Brookdale currently has the option to renew the Brookdale Lease for its next 10-year extension by providing written notice to us after June 30, 2024 and on or before November 30, 2024. If all or any part of the Brookdale Lease is renewed or otherwise extended, the then remaining unamortized portion of the 2020 Consideration would be re-amortized and the new GAAP rent would be straightlined from the date of the renewal exercise or extension agreement through the end of the new lease term. See “Risk Factors—Risks Related to Our Business Operations and Strategy—If we need to replace any of our tenants or managers, we may be unable to do so on as favorable terms, if at all, and we could be subject to delays, limitations and expenses, which could adversely affect our business, financial condition and results of operations.” and “Risk Factors—Risks Related to Our Business Operations and Strategy—A significant portion of our revenues and operating income is dependent on a limited number of tenants and managers, including Brookdale, Ardent, Kindred, Atria and Sunrise.” included in Part 1, Item 1A in our Annual Report on Form 10-K for the fiscal year ended December 31, 2023.

We hold warrants for 16.3 million shares of Brookdale Senior Living, Inc. common stock, which are exercisable at any time prior to December 31, 2025 and have an exercise price of $3.00 per share. The warrants are classified within Other Assets on our Consolidated Balance Sheets and measured at fair value with changes in fair value being recognized within Other Expense in our Consolidated Statements of Income.

Ardent Lease

As of March 31, 2024, we leased 11 properties (excluding 19 outpatient medical buildings leased to Ardent under separate leases included in our outpatient medical and research portfolio segment) to Ardent pursuant to a single, triple-net master lease agreement (together with certain other agreements related to such master lease, collectively, the “Ardent Lease”). The existing term of the Ardent Lease expires August 31, 2035 and Ardent has the option to renew such term for one, 10-year extension at contractual escalated rent. The Ardent Lease is guaranteed by the Ardent parent company.

Senior Housing Operating Portfolio

As of March 31, 2024, Atria and Sunrise, collectively, provided comprehensive property management and accounting services with respect to 302 of our 581 consolidated senior housing communities, for which we pay annual management fees pursuant to long-term management agreements.

As of March 31, 2024, Atria managed a pool of 216 senior housing communities for Ventas. Ventas has the right to terminate the management contract for 67 of the communities on short notice.
As of March 31, 2024, Sunrise managed 86 senior housing communities for Ventas pursuant to multiple management agreements (collectively, the “Sunrise Management Agreements”). Our Sunrise Management Agreements have initial terms expiring between 2035 and 2040. Ventas has the ability to terminate some or all of the Sunrise Management Agreements under certain circumstances with or without the payment of a fee.

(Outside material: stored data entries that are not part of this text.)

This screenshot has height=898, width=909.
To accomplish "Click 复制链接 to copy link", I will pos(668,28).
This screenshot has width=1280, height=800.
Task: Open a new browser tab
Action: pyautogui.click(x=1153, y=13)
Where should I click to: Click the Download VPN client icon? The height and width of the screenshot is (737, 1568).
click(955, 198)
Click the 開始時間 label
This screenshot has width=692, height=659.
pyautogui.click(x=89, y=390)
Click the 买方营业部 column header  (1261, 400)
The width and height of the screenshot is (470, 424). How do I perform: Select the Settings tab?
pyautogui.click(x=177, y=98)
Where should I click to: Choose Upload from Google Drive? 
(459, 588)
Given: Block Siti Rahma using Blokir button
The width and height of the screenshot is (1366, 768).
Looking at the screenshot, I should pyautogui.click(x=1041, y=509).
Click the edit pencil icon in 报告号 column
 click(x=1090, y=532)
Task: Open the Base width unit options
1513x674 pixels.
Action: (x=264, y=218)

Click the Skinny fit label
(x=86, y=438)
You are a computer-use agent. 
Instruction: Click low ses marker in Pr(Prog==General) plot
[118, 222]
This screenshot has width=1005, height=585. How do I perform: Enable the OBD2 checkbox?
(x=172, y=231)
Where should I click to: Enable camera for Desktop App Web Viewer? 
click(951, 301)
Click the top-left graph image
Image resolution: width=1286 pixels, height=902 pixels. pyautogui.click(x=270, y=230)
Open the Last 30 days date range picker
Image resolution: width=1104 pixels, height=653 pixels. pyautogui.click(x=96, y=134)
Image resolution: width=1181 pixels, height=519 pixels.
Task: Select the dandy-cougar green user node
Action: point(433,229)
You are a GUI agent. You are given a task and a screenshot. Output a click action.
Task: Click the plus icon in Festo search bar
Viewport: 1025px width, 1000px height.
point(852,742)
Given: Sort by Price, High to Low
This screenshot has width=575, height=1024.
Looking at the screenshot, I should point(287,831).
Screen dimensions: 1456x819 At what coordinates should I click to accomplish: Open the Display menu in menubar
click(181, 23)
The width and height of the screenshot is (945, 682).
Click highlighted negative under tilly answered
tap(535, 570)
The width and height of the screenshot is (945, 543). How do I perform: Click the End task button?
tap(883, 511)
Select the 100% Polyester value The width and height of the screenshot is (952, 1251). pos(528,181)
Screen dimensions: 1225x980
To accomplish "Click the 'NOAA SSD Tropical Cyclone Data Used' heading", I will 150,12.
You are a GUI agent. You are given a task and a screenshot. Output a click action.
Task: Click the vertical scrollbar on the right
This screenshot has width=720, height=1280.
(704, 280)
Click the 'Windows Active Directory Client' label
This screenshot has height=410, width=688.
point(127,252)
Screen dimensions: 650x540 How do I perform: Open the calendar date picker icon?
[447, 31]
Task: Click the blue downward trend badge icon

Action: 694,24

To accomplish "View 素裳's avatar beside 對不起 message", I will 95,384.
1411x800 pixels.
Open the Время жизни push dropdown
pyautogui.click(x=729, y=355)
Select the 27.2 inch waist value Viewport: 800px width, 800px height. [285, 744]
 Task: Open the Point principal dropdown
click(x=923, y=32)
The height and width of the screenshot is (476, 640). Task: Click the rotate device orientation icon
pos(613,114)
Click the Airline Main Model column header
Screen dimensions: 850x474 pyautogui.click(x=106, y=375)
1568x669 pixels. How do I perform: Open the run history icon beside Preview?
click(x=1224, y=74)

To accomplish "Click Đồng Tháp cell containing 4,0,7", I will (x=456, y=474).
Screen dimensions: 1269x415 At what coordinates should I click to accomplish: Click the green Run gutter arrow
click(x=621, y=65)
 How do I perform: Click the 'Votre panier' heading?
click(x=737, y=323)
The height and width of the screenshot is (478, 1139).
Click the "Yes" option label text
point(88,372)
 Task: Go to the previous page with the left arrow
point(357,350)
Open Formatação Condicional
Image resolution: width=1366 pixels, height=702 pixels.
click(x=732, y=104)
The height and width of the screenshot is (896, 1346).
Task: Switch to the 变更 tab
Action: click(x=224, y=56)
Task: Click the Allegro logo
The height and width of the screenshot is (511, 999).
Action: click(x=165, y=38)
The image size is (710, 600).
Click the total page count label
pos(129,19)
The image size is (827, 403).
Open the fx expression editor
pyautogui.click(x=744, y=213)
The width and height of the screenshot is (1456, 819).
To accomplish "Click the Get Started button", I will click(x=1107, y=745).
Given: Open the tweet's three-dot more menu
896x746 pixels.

We rely on our managers’ personnel, expertise, technical resources and information systems, proprietary information, good faith and judgment to manage our senior housing operating portfolio efficiently and effectively. We also rely on our managers to set appropriate resident fees, provide accurate property-level financial results in a timely manner and otherwise operate our senior housing communities in compliance with the terms of our management agreements and all applicable laws and regulations.